Subgingival margins become appropriate exclusively when esthetic demands mandate margin concealment—specifically high-visibility anterior teeth in patients with high smile lines and gingival display dominance. Acceptance of subgingival positioning requires: patient education regarding increased periodontal and secondary caries risk, commitment to superior plaque control practices, more frequent professional maintenance (3-4 months intervals versus standard 6 months), and acceptance of potential future soft tissue recession or crown replacement necessitated by biologic width violations.
Clinical judgment requires assessment of individual patient periodontal health status; patients with prior periodontal disease or ongoing periodontal treatment contraindicate subgingival margin placement. Patients demonstrating poor plaque control capability benefit from supragingival positioning eliminating margin-related risk factors.

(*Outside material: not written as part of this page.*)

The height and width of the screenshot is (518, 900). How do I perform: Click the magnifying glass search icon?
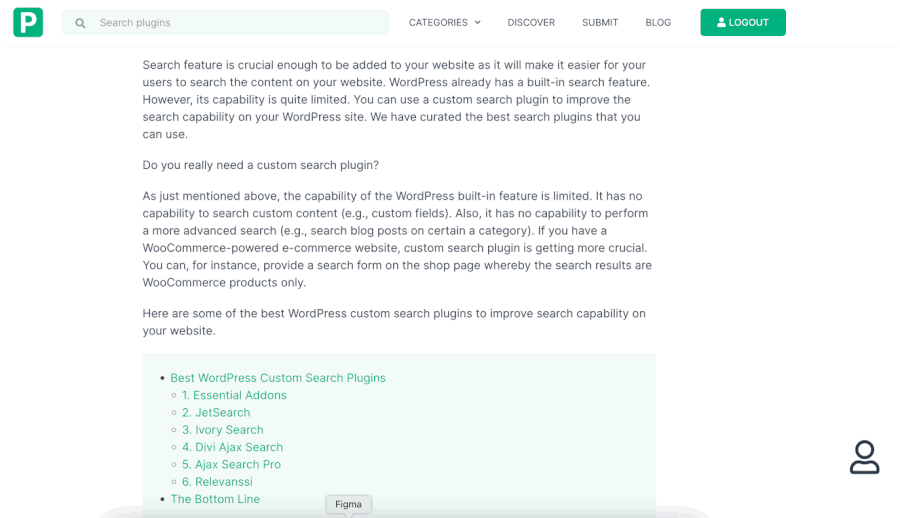coord(80,23)
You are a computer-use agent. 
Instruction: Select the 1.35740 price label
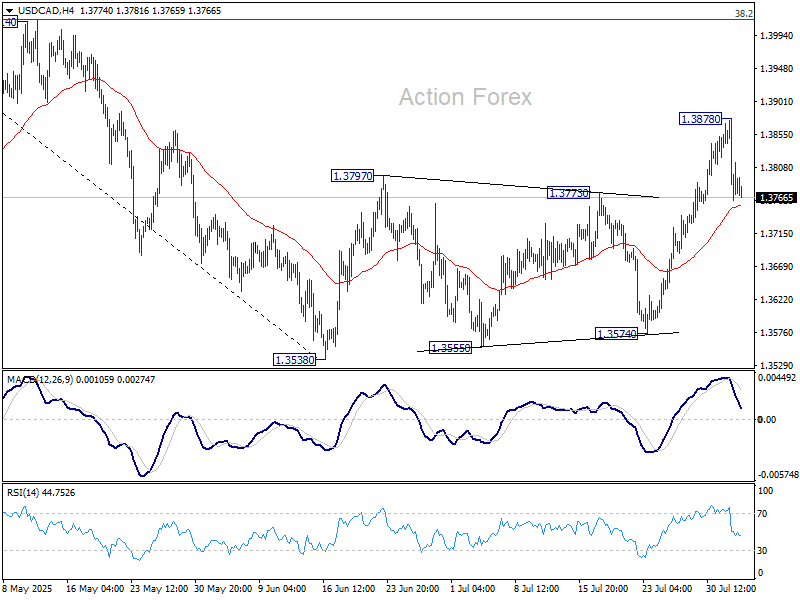click(x=617, y=334)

Equigingival Margin Positioning and Compromise Approaches
Equigingival margins positioned at or within 0.5mm of the free gingival margin represent intermediate positioning creating partial margin concealment while limiting biologic width violation risk. Equigingival positions enable visibility of margins for assessment while providing modest esthetic benefit through soft tissue approximation concealing portions of margin.
Equigingival margins require precise gingival margin location documentation at treatment planning phase; inadequate documentation leaves uncertainty regarding actual margin position, with risk of inadvertent subgingival placement during laboratory fabrication. This compromise positioning demonstrates mixed outcomes in clinical studies with biologic and secondary caries risks exceeding supragingival but less severe than fully subgingival positions.

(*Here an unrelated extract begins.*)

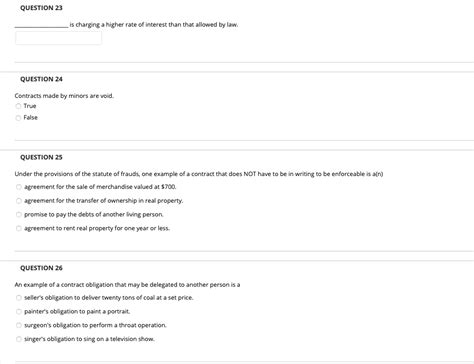Choose painter's obligation to paint a portrait
The width and height of the screenshot is (474, 364).
(x=19, y=312)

Long-Term Outcomes and Clinical Recommendations
Clinical studies comparing margin positions through 10-15 year longitudinal follow-up demonstrate that supragingival margins achieve superior long-term outcomes: preserved gingival health (gingival bleeding index <20%), minimal secondary caries development (incidence <2%), stable probing depths, and absence of tissue recession. Subgingival margins show elevated complications including gingival bleeding (40-60% of sites), secondary caries incidence (8-15%), progressive probing depth increase, and soft tissue recession (>1.5mm in 30-40% of sites).
Contemporary evidence overwhelmingly supports supragingival margin positioning as optimal default approach for superior long-term periodontal health, reduced secondary caries risk, and simplified maintenance. Subgingival positioning warrants consideration exclusively in compelling esthetic situations with comprehensive patient education regarding inherent risks and acceptance of required intensive maintenance protocols.
Summary and Clinical Guidance
Margin positioning represents a fundamental decision with profound implications for long-term restoration and tooth survival. Supragingival margins provide biological superiority enabling excellent gingival health and secondary caries prevention while simplifying technical fabrication and maintenance. Subgingival positioning sacrifices periodontal health for modest esthetic benefit appropriate exclusively in high-visibility esthetic zones with patient understanding of inherent risks.
Evidence-based practice recommends supragingival or equigingival positioning as standard approach; subgingival placement should be reserved for specific esthetic situations with compelling clinical indications, thorough patient discussion, and commitment to intensive preventive maintenance.